Actions to take:
[1] Transcribe the stretch of the Hazelwood cookie booth article below from "Mills said her" through "in early March.", word for word.
[2] Carry the Hazelwood cookie booth article below forward by writing the next part, beginning right after its final sentence.

Their mother, Carolyn Mills, said they've been active with the Girl Scouts since their days at . Selling the popular cookies requires creative marketing, she told Hazelwood Patch.

"There's no grocery store in Hazelwood where we can go and sell," she said. "We've tried door-to-door, but it's not effective."

Mills said her daughters' booth enables them to sell about $7,000 worth of cookies, more than they ever would be able to going door-to-door. She said people who order from the door-to-door sales often don't pay up. They even dodge the girls on cookie delivery days.

"We've had people in the area that place an order and decide not to pay when the cookie arrives," Mills said. "The chase is just too much of a hassle."

A disadvantage of the driveway cookie booth is that selling food from your home is against the law in Hazelwood. Although the City doesn't go hunting for violators, code enforcers respond to complaints. That's exactly what happened in early March.

The Law is the Law

Carolyn Mills said on March 4 she saw the Codes Enforcement workers at a nearby vacant home and thought they were just checking on the house, but said she soon received a letter she calls "bullyish."

"There's other booths in Hazelwood that aren't shut down," Mills said. "The City told me as long as no one complains, it's OK, but once someone complains they have to do something about it."

Mills said she received a letter from Hazelwood's code-enforcement division on March 7 informing her of an anonymous complaint about the stand and warning her that selling products from the home violates city codes and ordinances.

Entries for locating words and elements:
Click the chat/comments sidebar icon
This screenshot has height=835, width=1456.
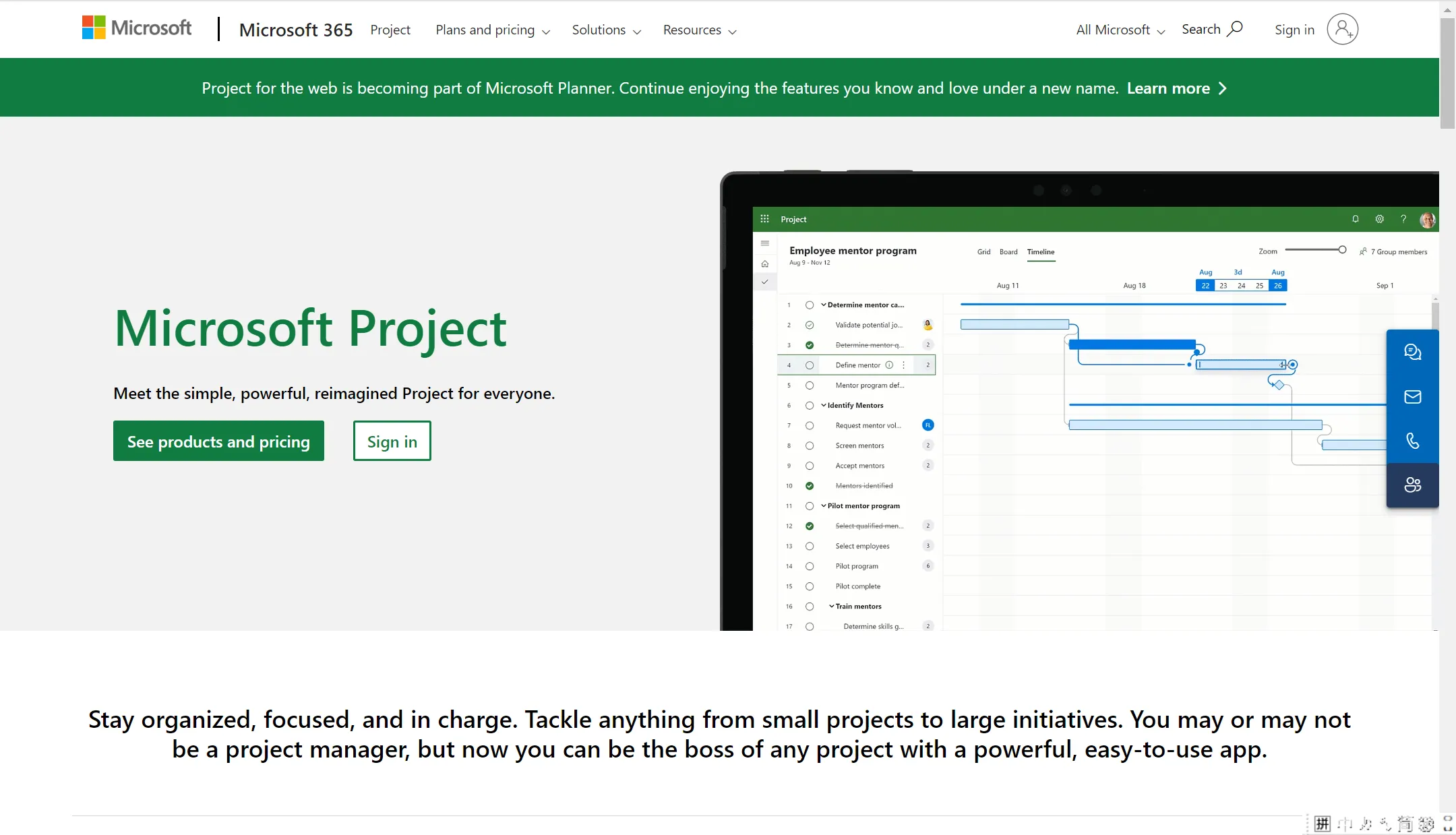coord(1412,352)
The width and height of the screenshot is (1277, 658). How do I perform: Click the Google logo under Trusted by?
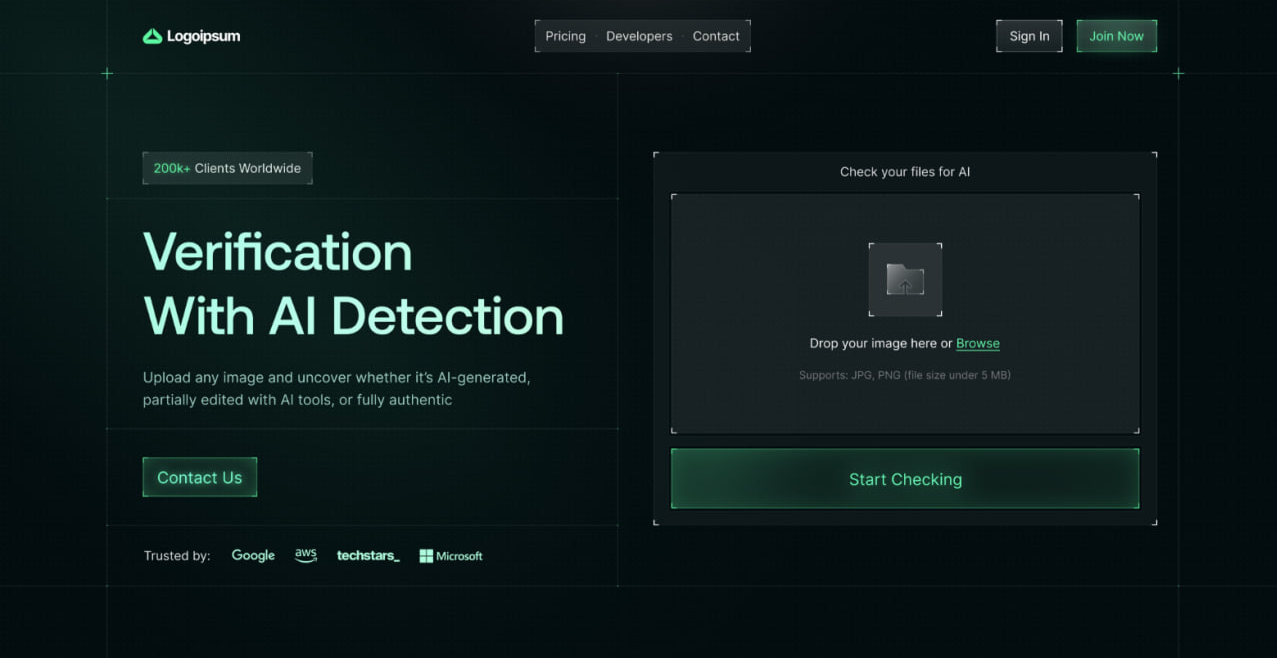pyautogui.click(x=253, y=556)

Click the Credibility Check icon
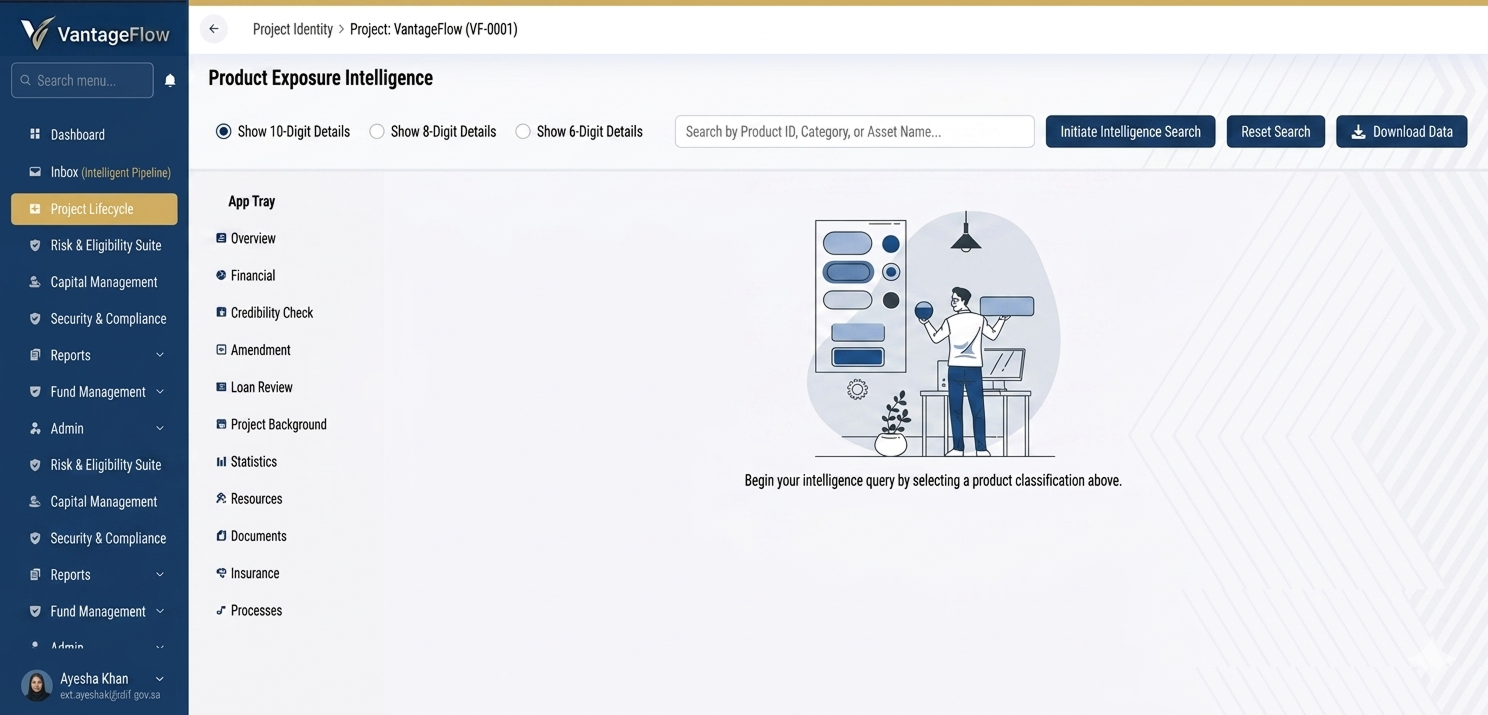click(x=221, y=313)
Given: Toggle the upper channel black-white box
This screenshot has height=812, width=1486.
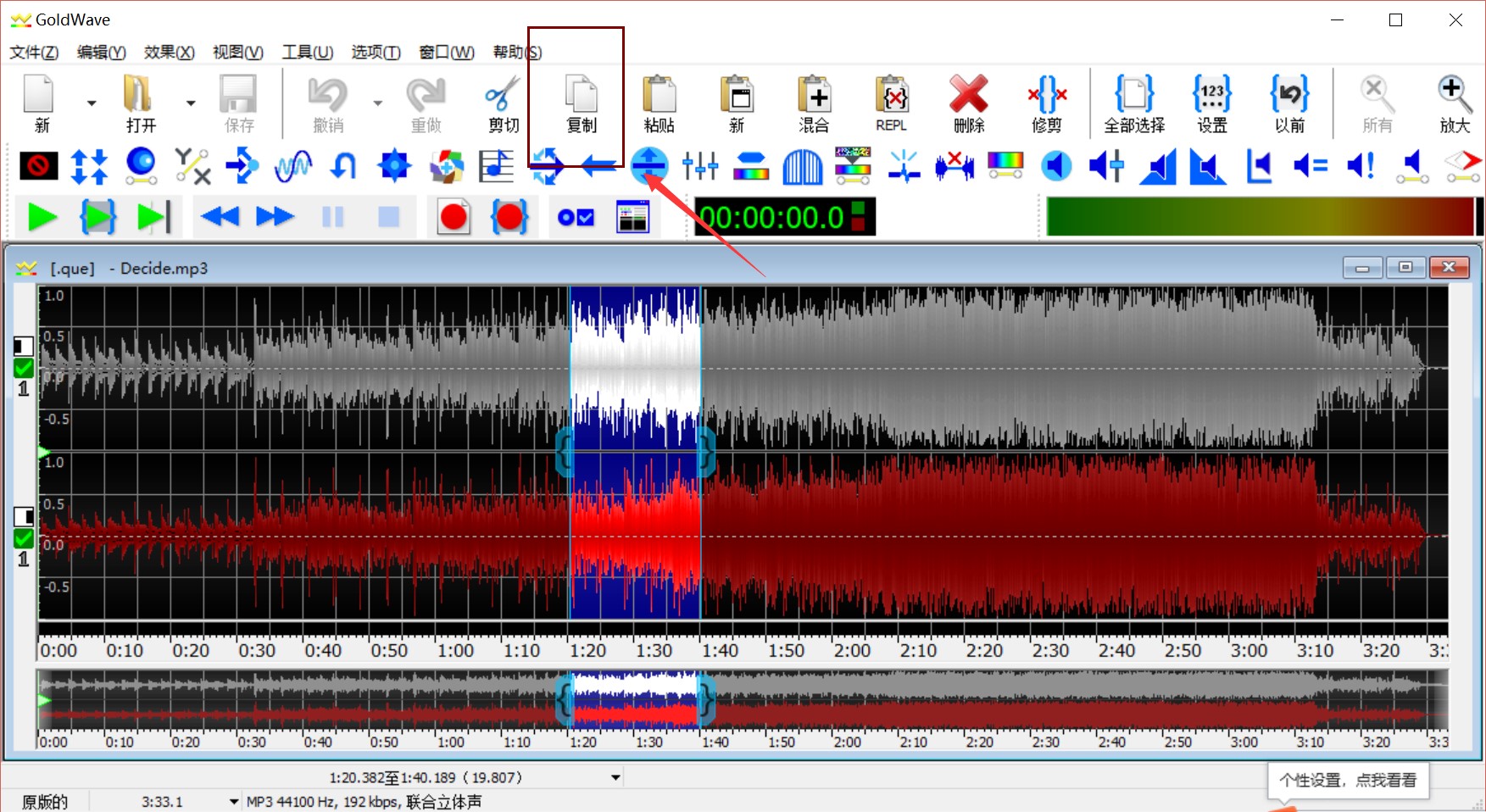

The responses:
[1]
Mills said her daughters' booth enables them to sell about $7,000 worth of cookies, more than they ever would be able to going door-to-door. She said people who order from the door-to-door sales often don't pay up. They even dodge the girls on cookie delivery days.

"We've had people in the area that place an order and decide not to pay when the cookie arrives," Mills said. "The chase is just too much of a hassle."

A disadvantage of the driveway cookie booth is that selling food from your home is against the law in Hazelwood. Although the City doesn't go hunting for violators, code enforcers respond to complaints. That's exactly what happened in early March.

[2]
Tim Davidson, the City of Hazelwood's communications coordinator, said Mills has been cautioned in previous years about the cookie stand and has continuously ignored verbal warnings. He said the City sent Mills an infraction notice after a neighbor complained to the City that the cookie booth had caused excessive dog barking and unusually high traffic on the street.

"The traffic that comes through here is normal traffic for the area," Mills said. "There is no added traffic because of the stand, and the street is a busy thoroughfare anyway because people cut through from Hanley Road and to get to work at Boeing."

The City notice informed Mills she had one day to comply or she would be issued a municipal court summons. Since this story has made it into national news, Davidson said he and other city employees have been bombarded with less-than-kind phone calls and emails. One blog comment even referred to the City as "Girl Scout Nazis."

"I’ve been inundated with nasty emails using foul-mouthed language and phone calls from people all the across the country telling me how dare we crack down on the Girl Scouts and that Hazelwood is a Nazi-type city," Davidson said.

Another commenter said they had called the City and confronted Hazelwood City Clerk Colleen Wolf about applying the rules to Girl Scouts. The City also has received calls from people who agree the Mills family should follow the law.

A letter entitled "Hazelwood Sets the Record Straight on Girl Scout Cookie Stand Story" on the City of Hazelwood's website states, "The safety of the children was of great concern to the City, after a previous theft incident at the Mills residence. On March 1, 2009, a money bag containing cash from selling Girl Scout cookies was stolen from their cookie sales table where the Mills girls were sitting while they were unsupervised in their driveway. The two perpetrators were later apprehended by the and the stolen money was recovered, $907, as well as the money bag."

The letter also states that Mills did apply for a temporary business license this year, but she was informed that selling products like cookies from her house was not allowed by the City's codes and the license application was rejected.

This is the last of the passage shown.